→ **Auszug**

Scheitert der Rechtsgrundlage "Vertragserfüllung" bzw. "berechtigte Interessen" oder sind diese nicht sicher, muss und sollte eine Einwilligung eingeholt werden.

Eine bestimmte Form ist für die Einwilligung nicht erforderlich. Die Einwilligung kann daher auch konkludent, etwa durch ein Lächeln in die Kamera, erteilt werden. Da der Verantwortliche das Vorliegen einer Einwilligung jedoch im Zweifel beweisen muss, sollte die Einwilligung, wo möglich, schriftlich eingeholt werden. Dabei müssen Voraussetzungen des Art. 7 DSGVO eingehalten werden. Daher sind sowohl Zweck als auch geplante Veröffentlichungen so detailliert wie möglich anzugeben. Bei Minderjährigen ist (auch) die Einwilligung der Sorgeberechtigten erforderlich.

Egal, ob die Einwilligung konkludent oder ausdrücklich erteilt wird: Die auf dem Foto abgebildeten Personen müssen darauf hingewiesen werden, dass sie gem. Art. 7 Abs. 3 DSGVO das Recht haben, ihre Einwilligung jederzeit ohne Grund zu widerrufen. Daher ist die Einwilligung nach DSGVO mit einer gewissen Unsicherheit behaftet. Wird die Einwilligung widerrufen, müssen im Internet veröffentlichte Fotos sofort gelöscht oder der Betroffene unkenntlich gemacht werden.

Informationspflichten nach der DSGVO

Zudem sind auch alle weiteren Regelungen der DSGVO zu beachten. So hat der Verantwortliche insbesondere die in Art. 13 und Art. 14 DSGVO angeführten Informationspflichten zu beachten. Danach müssen die Betroffenen transparent, in geeigneter Weise und zum richtigen Zeitpunkt über die Datenverarbeitung informiert werden.

Zusätzlich haben Betroffene das Recht, der auf ein berechtigtes Interesse gestützten Datenverarbeitung zu widersprechen. Auch auf dieses Widerspruchsrecht muss der Verantwortliche deutlich hinweisen (Art. 21 DSGVO). Ebenso wie nach einem Widerruf, müssen nach einem Widerspruch im Internet veröffentlichte Fotos sofort gelöscht oder der Betroffene unkenntlich gemacht werden.

→ **Zu lösende Aufgaben**
**A.** Beantworte zum Auszug über die DSGVO-Einwilligung diese Fragen:
(i) Welcher Artikel der DSGVO gibt das Recht, die Einwilligung jederzeit ohne Grund zu widerrufen?
(ii) Wessen Einwilligung ist bei Minderjährigen (auch) erforderlich?
(iii) In welchen Artikeln der DSGVO sind die Informationspflichten angeführt?
**B.** Führe den Auszug über die DSGVO-Einwilligung nach seinem letzten Satz weiter.
Die Daten braucht man zur Bearbeitung nicht.

→ **Ausgangsdaten**
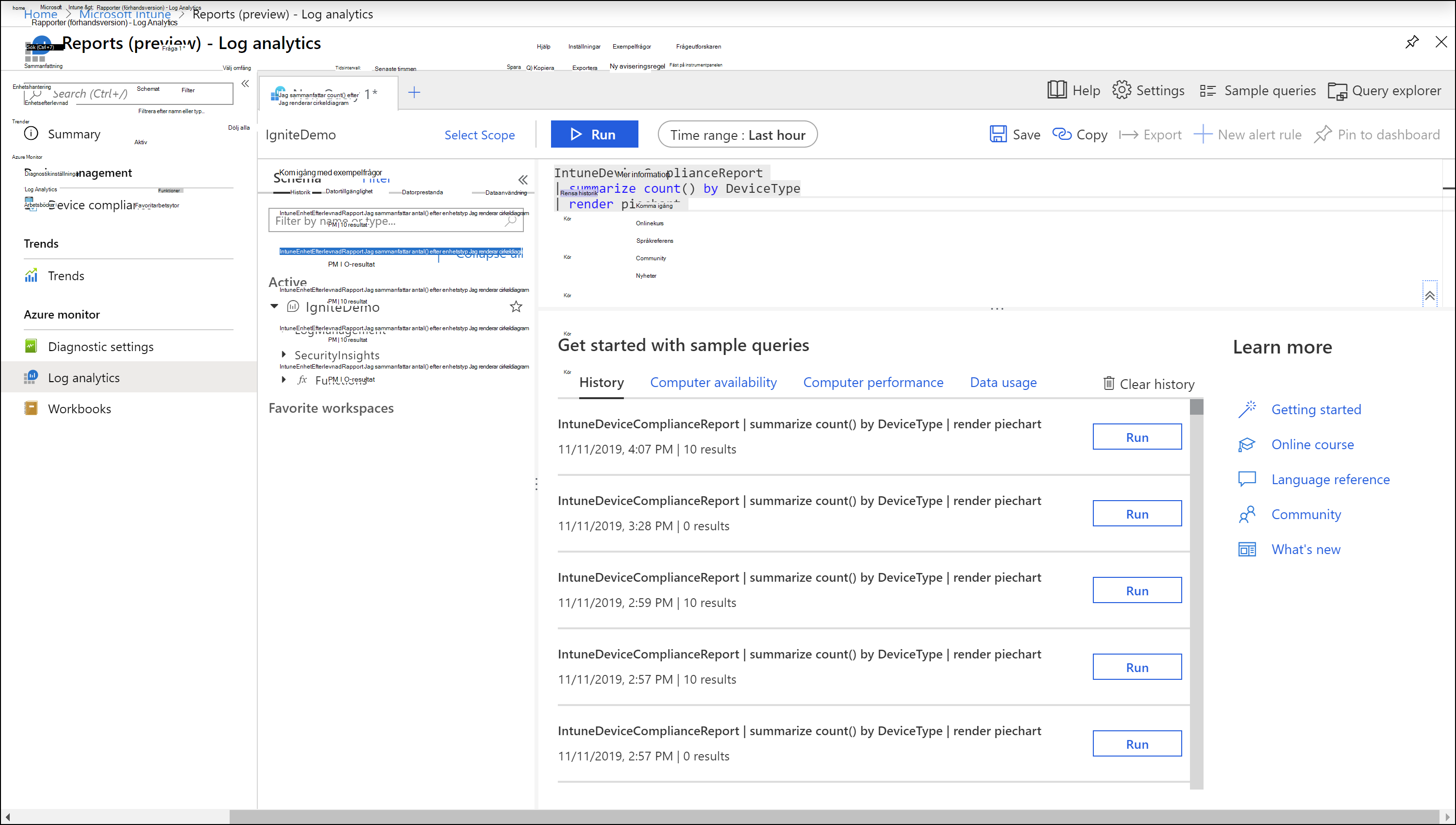
Task: Click Clear history button in sample queries
Action: (1147, 383)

→ **Vorliegende Lösungen**
**A.**
(i) Art. 7 Abs. 3 DSGVO
(ii) Die der Sorgeberechtigten
(iii) In Art. 13 und Art. 14 DSGVO

**B.**
Verträge über Auftragsdatenverarbeitung

Schließlich ist zu beachten, dass von Unternehmen oder Veranstaltern engagierte externe Fotografen als Auftragsverarbeiter anzusehen sind. Dementsprechend ist mit diesem eine entsprechende Vereinbarung über die Auftragsverarbeitung zu schließen.

Zusammenfassung:

Bei der Veröffentlichung von Personenfotos ist Vorsicht geboten.Dies gilt insbesondere bei der Veröffentlichung von Personenfotos auf Social Media.

Bei der Prüfung, ob Personenfotos ohne Zustimmung der Abgebildeten genutzt werden dürfen, darf zudem nicht dabei stehen geblieben werden, ob ein berechtigtes Interesse vorliegt. Hinzukommen muss, dass die konkrete Art der Veröffentlichung für den jeweiligen Zweck auch unbedingt erforderlich ist.

Am sichersten ist daher immer noch die ausdrückliche Einwilligung, die jedoch nicht immer einholbar und zudem jederzeit widerrufbar ist. Insofern bleibt manchmal nur, auf das Vorliegen eines „berechtigten Interesses“ zu hoffen.